Let’s Talk Money with author and columnist Monika Halan

 

Who is the ideal reader of Let’s Talk Money? What was your motivation to write this book?

I believe that the middle class Indian who is looking for a way to build financial security is the reader of this book. All of us who live in urban India and live the urban mass affluent life are readers of this book. It is for those who know that they need better financial control but don’t know how to go about it. It is for those who are confused with the products, the push and choices out there in the financial markets. It is for those who are afraid of the financial sharks and toxic financial products and take the safe route to real assets. It is for those who are willing to spend the time in learning the basics of managing money. It is for those who want a hands-free system of money management rather than a one shot gamble at getting rich quick.

Why did I write this book? At every TV show I have done, every radio spot, public lecture or a chance meeting on the airport with a follower of my work, the message came to me – is there a book that has all that you keep saying in one place?

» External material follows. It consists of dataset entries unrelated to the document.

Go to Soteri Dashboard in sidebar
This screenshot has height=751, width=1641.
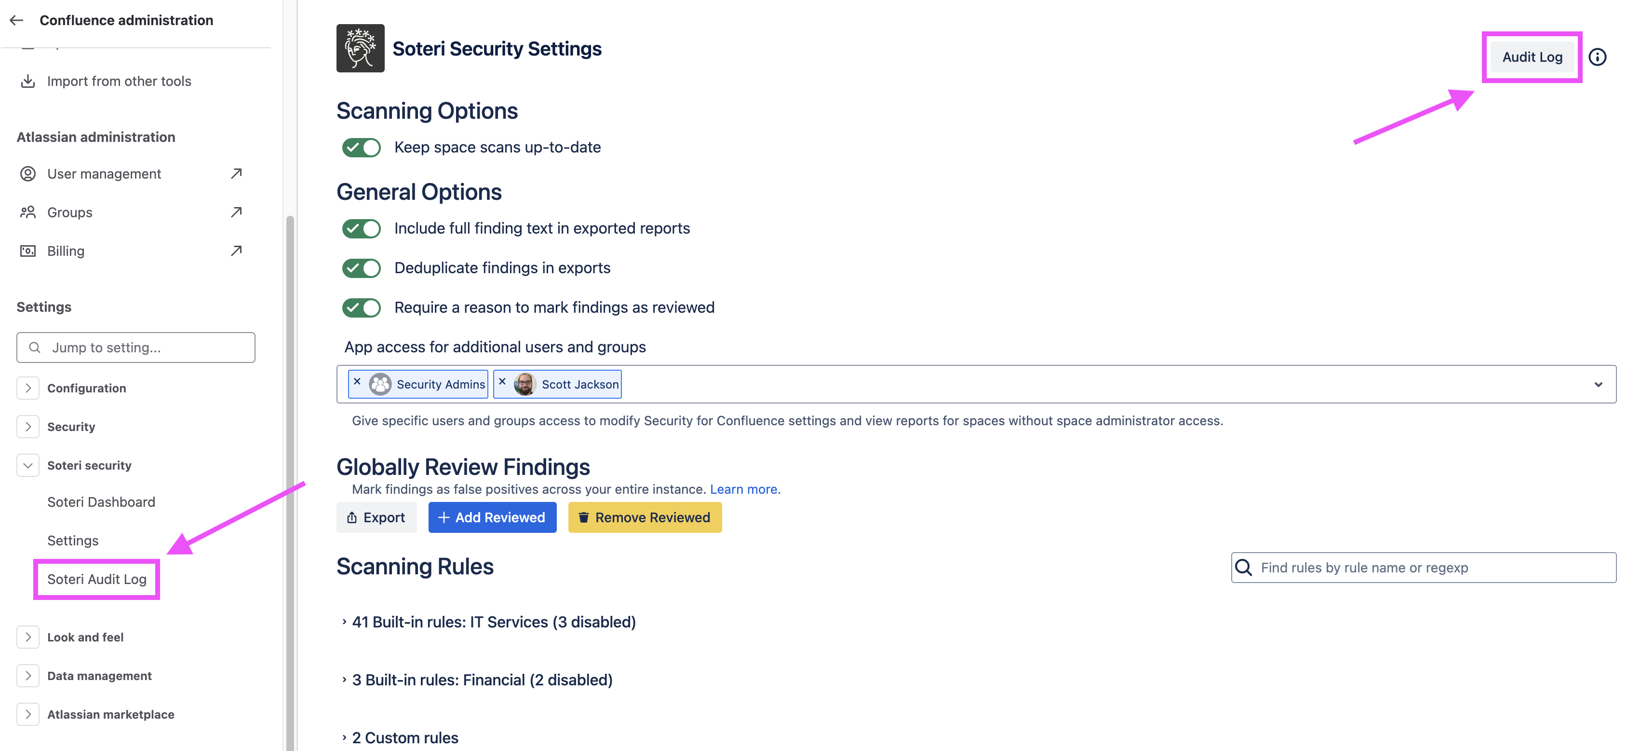click(101, 502)
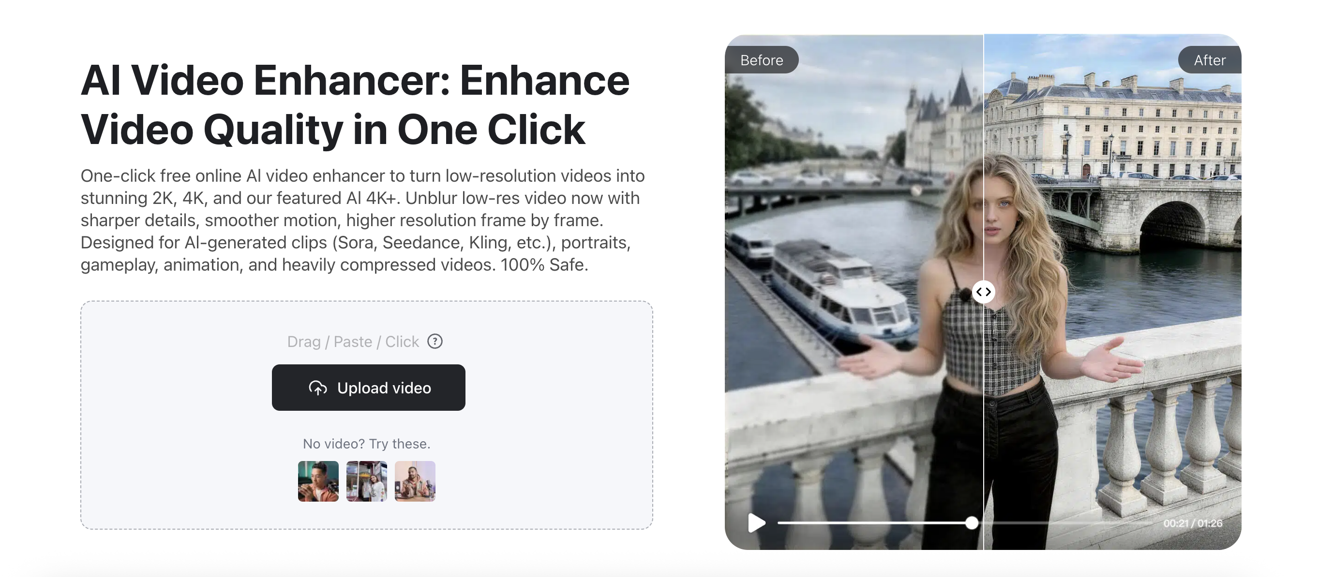Click the No video? Try these text

[x=367, y=443]
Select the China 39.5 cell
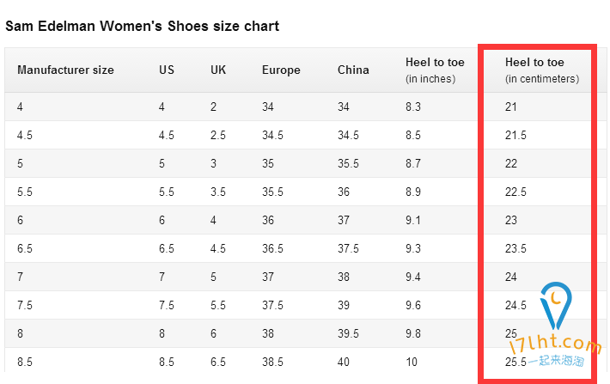The height and width of the screenshot is (384, 610). pyautogui.click(x=348, y=334)
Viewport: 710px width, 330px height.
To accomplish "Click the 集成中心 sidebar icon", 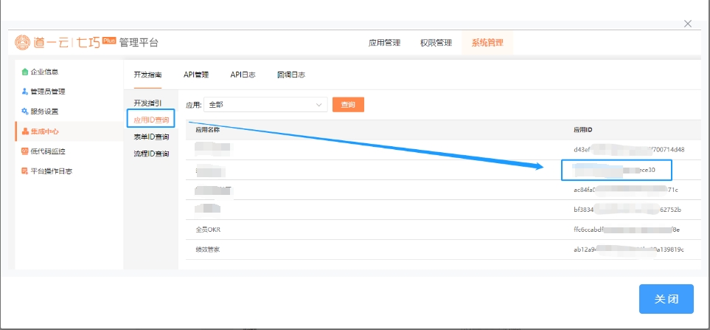I will (x=25, y=131).
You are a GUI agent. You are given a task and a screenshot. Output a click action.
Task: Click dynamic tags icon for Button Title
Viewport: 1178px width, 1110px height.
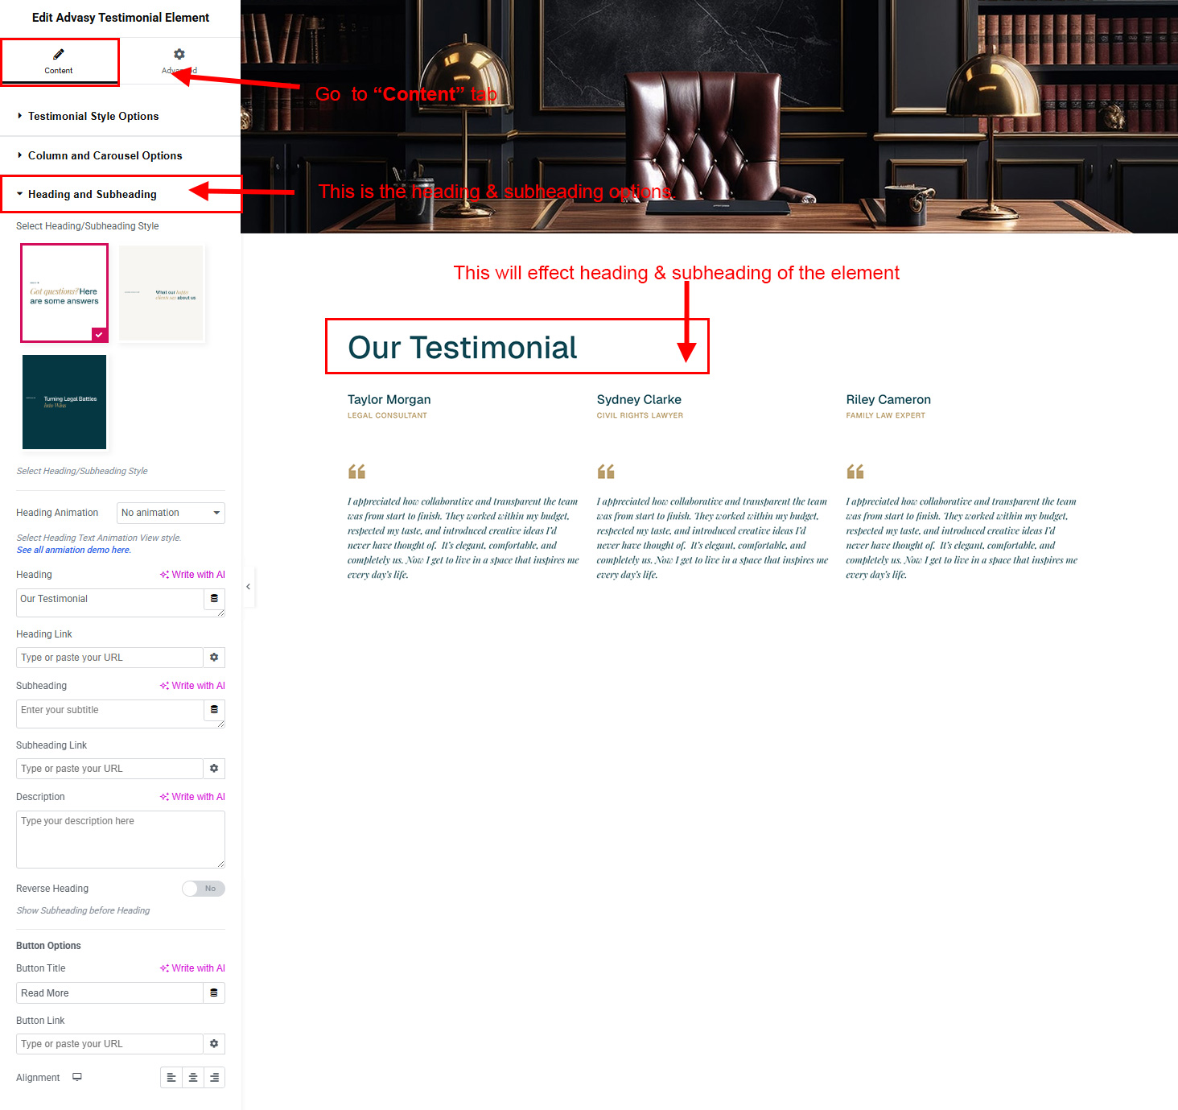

As I look around the book space, there are excellent books on investing or financial planning, but there is nothing that relates money to our everyday lives with all its complexities and then gives a system for hands-free money management. I believe that money issues are deeply linked to who we are. A sorted money life sometimes leads to a sorted overall life. At least that is my experience. I want to share this with others like me who are not aspiring to get rich tomorrow but are happy to build financial security one step at a time. I want people to have better control over their money. I want people to stop getting cheated by financial con artists. I want people to get their money to work as hard for them as they work to earn it.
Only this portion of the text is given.